Bill Mallory went 69-77-3 and took Indiana to six bowls from 1984 to '96. The Hoosiers have played in only 11 bowl games in their history.
In 1987, Mallory became the first to win the Big Ten's Coach of the Year award in consecutive years. He was 168-129-4 overall as a head coach with stops at alma mater Miami (Ohio), Colorado and Northern Illinois.
• Ohio coach Frank Solich, whose firing at Nebraska is still debated among Cornhuskers fans 15 years later, will return to the state this winter to receive a service award from the Football Writers Association of America.

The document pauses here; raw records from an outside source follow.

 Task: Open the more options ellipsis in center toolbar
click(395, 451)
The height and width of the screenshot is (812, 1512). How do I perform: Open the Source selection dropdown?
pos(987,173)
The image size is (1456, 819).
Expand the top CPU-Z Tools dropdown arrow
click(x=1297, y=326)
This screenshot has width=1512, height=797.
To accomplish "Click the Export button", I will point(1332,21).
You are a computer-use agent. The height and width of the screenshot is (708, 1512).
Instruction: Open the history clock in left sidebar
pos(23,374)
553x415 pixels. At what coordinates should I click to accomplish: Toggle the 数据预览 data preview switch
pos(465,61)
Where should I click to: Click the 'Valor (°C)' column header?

The organization said Solich would be presented the Tom Osborne Legacy Award on Jan. 9 in Omaha.
NFL
Protesters gather at NFL headquarters
Civil rights activists protested outside NFL headquarters in New York, calling on team owners to overturn their new national anthem policy and urging a boycott of the league and its sponsors.
About 50 people gathered for a rally organized by National Action Network, a civil rights nonprofit.
Kirsten John Foy, the group's northeast regional director, was the first of 10 speakers who took turns during the 40-minute demonstration to criticize NFL team owners and President Donald Trump. "Our demand is that the NFL reverse that immoral and unconstitutional decision," Foy said.